== Work task ==
Could you restate the entries word for word, without the images?

[Records contained in a dataset]
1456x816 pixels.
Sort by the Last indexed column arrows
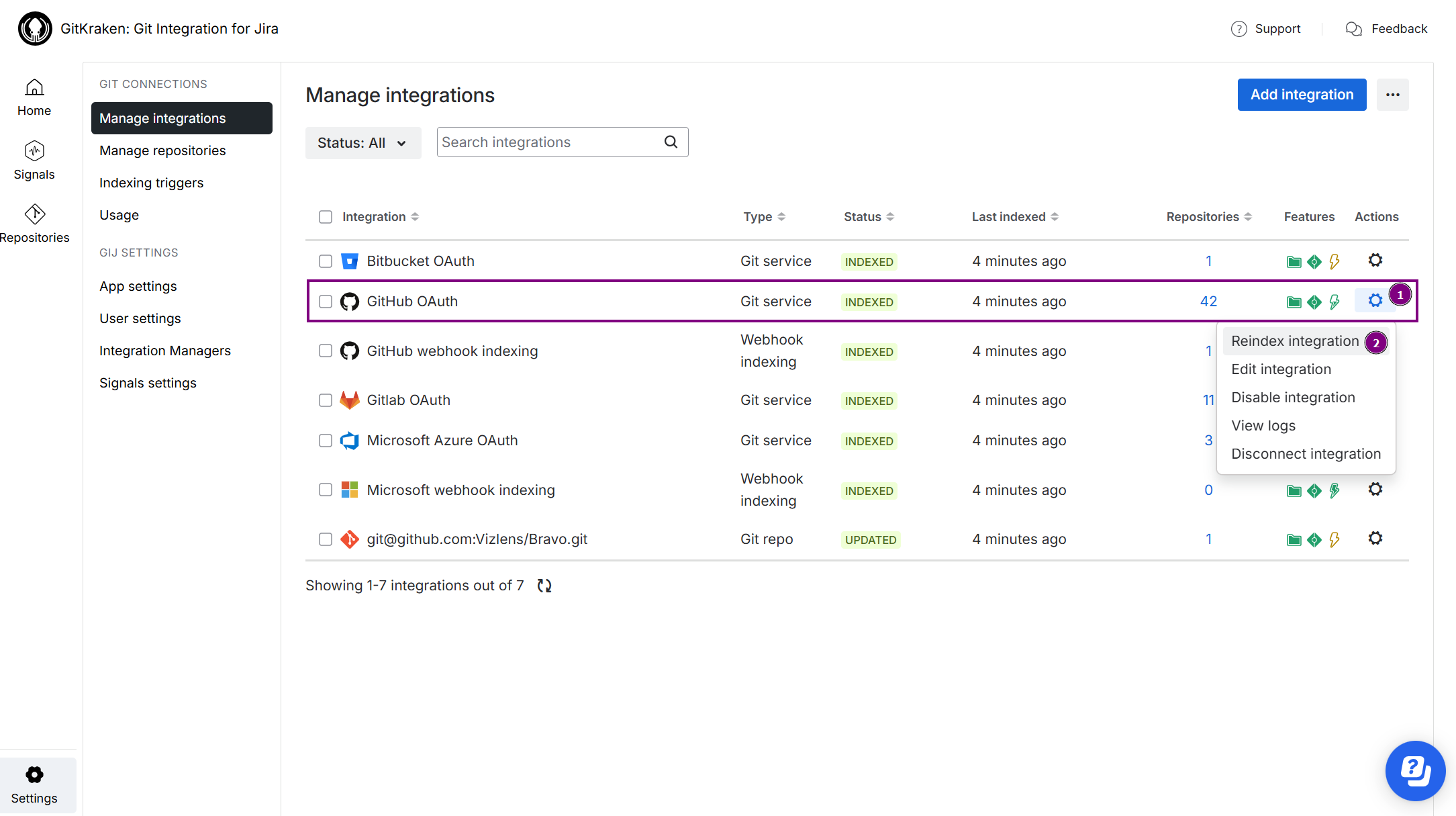[1055, 216]
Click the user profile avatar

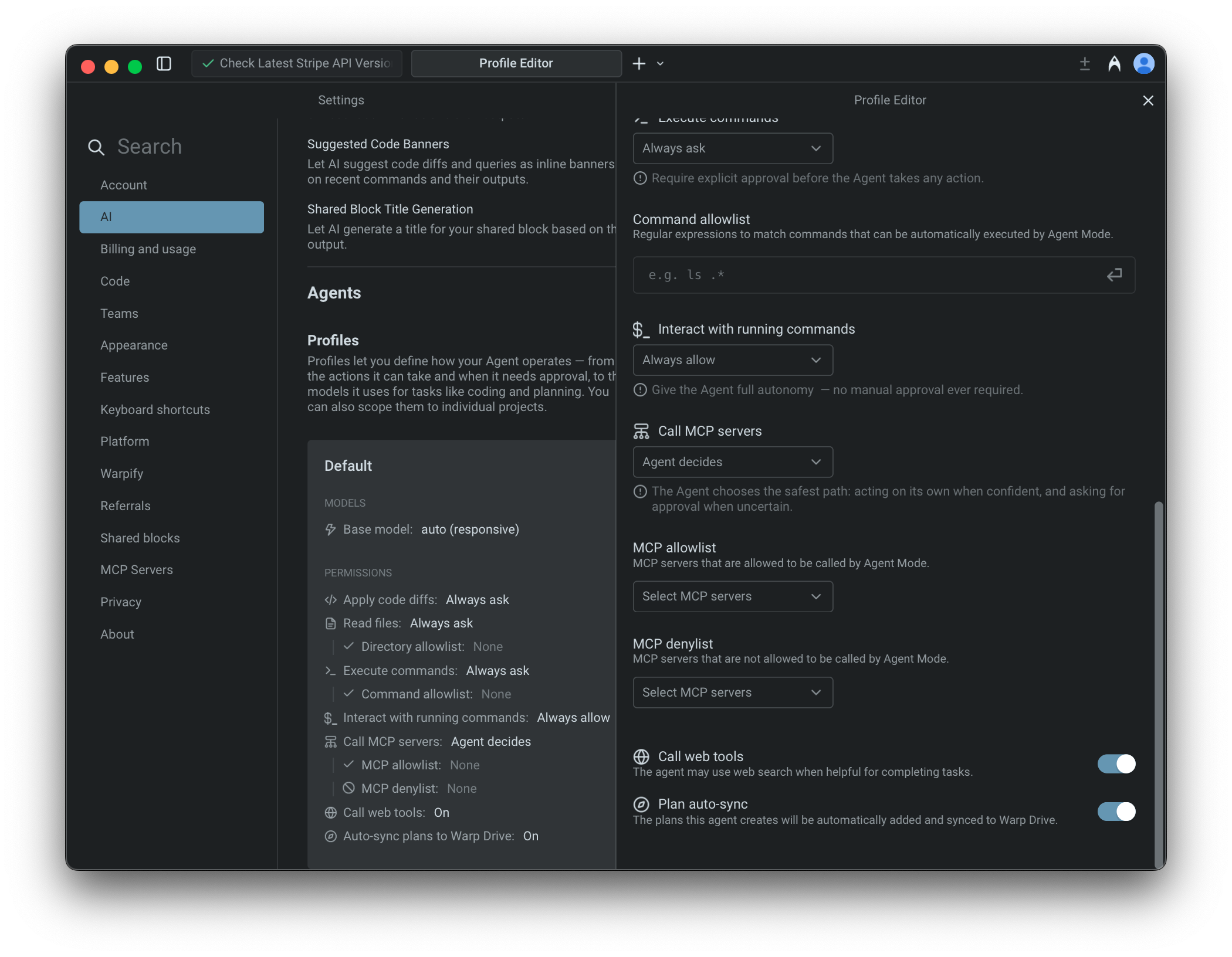click(1143, 63)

== Answer to this exercise ==
1456x816 pixels.
Sort by the Last indexed column arrows
[1055, 216]
Click the user profile avatar

click(1143, 63)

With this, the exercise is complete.